We often encounter indicators that can take on a continuous range of values. In this case, we can generate a large number of these tables by choosing different cut-off points between "high" and "low". Each of these tables is then accompanied by a measure of sensitivity and specificity. When sensitivity is plotted against 1-specificity we obtain a curve which is called an ROC (Receiver Operating Characteristic) curve.
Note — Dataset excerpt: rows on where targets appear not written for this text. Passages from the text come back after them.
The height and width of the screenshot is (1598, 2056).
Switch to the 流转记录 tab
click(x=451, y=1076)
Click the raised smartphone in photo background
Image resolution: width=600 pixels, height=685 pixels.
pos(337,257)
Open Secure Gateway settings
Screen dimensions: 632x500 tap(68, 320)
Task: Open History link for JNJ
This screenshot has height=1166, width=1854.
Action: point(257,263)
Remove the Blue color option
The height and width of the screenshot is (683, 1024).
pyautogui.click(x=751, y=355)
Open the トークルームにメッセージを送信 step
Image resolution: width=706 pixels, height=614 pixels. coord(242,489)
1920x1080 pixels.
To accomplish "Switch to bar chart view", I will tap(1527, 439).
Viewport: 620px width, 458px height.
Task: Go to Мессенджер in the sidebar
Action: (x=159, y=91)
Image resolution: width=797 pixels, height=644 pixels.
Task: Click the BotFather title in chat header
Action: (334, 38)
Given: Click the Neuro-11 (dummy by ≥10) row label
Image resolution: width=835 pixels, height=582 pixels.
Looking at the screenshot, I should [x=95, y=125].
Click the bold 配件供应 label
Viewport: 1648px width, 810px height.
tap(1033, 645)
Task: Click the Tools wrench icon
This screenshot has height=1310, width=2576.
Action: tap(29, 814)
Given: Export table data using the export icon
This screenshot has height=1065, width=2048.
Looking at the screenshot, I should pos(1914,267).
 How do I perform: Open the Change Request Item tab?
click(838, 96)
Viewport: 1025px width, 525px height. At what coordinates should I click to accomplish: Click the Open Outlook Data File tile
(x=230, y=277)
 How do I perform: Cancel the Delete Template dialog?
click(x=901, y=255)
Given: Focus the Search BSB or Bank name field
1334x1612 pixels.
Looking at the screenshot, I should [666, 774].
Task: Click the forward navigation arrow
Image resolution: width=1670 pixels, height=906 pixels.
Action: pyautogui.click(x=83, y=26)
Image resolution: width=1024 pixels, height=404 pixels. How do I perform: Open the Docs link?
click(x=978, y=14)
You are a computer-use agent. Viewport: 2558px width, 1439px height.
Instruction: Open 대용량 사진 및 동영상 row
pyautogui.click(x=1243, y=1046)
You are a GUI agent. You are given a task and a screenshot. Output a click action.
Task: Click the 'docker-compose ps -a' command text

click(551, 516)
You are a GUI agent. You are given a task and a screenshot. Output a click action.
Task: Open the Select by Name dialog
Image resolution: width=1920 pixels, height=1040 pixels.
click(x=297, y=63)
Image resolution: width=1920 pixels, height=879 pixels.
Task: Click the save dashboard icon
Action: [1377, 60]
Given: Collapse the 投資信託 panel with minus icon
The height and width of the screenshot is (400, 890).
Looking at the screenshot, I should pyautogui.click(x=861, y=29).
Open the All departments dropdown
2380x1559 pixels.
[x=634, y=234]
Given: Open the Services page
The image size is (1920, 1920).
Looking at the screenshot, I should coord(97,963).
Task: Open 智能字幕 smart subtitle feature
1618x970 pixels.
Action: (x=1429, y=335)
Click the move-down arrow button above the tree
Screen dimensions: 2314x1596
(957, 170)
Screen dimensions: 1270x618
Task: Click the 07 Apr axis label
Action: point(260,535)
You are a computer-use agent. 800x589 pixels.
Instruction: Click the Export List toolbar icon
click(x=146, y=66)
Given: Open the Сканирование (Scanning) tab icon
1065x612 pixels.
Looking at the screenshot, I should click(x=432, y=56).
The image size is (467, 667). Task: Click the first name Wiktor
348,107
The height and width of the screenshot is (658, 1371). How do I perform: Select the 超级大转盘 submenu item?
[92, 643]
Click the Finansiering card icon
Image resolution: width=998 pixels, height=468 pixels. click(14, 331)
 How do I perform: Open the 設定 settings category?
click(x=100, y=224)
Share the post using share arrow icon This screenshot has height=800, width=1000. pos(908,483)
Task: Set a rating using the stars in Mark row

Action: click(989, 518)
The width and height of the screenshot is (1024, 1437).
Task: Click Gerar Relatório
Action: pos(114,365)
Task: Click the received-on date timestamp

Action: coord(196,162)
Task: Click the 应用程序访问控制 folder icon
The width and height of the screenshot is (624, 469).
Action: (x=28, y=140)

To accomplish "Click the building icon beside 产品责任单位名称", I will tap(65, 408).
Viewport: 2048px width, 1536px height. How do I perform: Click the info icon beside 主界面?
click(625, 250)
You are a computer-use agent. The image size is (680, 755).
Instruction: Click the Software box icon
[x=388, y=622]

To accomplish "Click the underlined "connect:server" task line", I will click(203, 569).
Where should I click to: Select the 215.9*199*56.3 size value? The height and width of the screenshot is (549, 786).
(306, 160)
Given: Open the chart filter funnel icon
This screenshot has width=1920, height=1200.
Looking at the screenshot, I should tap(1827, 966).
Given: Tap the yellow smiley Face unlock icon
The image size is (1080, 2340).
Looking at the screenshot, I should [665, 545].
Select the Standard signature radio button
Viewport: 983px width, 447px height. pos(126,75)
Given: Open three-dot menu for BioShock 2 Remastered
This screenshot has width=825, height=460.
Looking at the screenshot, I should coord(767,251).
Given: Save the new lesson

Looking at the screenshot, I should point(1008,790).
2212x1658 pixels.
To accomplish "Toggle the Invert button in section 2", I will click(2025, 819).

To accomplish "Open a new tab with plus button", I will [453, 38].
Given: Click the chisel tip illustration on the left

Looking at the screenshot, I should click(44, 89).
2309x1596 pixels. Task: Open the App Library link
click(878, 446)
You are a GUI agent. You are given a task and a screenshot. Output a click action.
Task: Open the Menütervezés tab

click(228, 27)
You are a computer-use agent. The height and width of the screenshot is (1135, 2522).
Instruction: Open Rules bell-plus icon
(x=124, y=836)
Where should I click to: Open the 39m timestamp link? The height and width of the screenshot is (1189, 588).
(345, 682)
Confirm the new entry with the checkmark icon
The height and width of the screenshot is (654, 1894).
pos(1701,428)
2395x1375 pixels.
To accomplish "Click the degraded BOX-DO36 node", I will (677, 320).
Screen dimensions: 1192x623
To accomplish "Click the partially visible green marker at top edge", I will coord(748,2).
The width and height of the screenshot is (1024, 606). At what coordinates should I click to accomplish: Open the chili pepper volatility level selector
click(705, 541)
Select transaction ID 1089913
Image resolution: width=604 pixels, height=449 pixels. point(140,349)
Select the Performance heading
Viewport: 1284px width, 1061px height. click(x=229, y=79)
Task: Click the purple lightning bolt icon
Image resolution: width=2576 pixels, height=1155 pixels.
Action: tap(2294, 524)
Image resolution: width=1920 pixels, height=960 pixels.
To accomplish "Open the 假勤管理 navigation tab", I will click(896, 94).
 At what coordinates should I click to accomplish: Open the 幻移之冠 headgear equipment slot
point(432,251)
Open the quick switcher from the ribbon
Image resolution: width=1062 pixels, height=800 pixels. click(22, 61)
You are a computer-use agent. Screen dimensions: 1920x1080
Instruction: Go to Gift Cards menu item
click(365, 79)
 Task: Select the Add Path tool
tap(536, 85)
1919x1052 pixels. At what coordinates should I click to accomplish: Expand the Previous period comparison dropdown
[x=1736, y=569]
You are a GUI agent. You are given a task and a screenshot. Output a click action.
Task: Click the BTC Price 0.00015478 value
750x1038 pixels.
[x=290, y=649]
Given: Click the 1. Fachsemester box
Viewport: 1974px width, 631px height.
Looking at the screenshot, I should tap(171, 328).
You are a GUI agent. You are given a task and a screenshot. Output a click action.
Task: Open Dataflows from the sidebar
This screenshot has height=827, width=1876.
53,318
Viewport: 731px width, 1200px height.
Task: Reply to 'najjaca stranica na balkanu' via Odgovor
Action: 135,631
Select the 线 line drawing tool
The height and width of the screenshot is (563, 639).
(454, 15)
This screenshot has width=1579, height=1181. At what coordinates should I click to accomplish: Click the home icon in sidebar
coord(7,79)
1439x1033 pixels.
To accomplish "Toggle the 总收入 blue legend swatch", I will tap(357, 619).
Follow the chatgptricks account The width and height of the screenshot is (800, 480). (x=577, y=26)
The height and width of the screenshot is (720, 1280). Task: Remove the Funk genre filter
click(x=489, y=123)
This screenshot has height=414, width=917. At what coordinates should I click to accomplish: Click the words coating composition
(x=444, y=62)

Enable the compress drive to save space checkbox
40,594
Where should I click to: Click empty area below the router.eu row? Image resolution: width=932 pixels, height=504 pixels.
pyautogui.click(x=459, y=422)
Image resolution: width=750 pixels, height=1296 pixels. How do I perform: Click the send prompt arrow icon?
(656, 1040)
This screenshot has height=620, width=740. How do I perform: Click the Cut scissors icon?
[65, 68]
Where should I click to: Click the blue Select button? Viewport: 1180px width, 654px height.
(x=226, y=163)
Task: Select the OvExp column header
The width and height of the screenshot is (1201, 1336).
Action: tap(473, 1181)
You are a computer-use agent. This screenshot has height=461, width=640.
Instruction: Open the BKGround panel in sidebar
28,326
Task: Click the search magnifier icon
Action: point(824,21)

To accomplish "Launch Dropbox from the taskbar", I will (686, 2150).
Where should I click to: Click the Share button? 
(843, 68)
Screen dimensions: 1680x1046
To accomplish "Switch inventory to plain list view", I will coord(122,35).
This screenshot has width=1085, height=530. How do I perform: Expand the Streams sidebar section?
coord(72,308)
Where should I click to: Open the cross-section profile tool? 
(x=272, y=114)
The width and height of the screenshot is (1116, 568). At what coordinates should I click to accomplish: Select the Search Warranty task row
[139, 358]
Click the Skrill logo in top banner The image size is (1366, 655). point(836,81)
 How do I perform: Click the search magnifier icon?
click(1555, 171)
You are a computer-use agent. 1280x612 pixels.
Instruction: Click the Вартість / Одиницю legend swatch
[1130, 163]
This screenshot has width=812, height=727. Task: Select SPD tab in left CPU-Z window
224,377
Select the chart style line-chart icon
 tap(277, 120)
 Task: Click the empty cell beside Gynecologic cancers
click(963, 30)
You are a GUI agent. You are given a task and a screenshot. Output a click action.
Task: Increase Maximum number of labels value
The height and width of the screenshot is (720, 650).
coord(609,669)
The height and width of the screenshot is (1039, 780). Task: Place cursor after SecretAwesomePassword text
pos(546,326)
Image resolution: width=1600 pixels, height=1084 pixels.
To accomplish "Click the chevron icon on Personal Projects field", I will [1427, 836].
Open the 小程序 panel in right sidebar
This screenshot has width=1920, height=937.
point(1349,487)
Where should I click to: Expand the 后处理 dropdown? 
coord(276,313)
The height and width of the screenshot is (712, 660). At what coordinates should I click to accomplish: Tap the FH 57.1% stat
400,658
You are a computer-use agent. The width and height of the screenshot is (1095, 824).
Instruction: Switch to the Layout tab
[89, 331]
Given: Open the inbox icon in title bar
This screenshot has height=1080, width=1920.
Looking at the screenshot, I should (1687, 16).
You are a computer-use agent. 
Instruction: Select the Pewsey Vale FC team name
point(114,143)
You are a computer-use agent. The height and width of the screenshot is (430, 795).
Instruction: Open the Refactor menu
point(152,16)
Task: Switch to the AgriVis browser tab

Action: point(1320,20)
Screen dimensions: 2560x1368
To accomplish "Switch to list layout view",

                 |          * /
                 |      *   /
                 |    *   /
        sens  |  *   /
                 | *  /
                 |* /
                 |/______________ 
                      1-spec

The diagonal line represents chance. A curve that is well above the diagonal line means that an indicator is accurate. Graphing an ROC curve gives a good visual representation of accuracy, but often a numerical measure of accuracy is useful as well. Several different measures of accuracy have been developed, but the easiest one is the area under the ROC curve. This measure will vary between 0.5 and 1. An area of 0.5 represents the diagonal, attained when no discrimination exists or by chance alone. An area of 1 represents the perfect indicator.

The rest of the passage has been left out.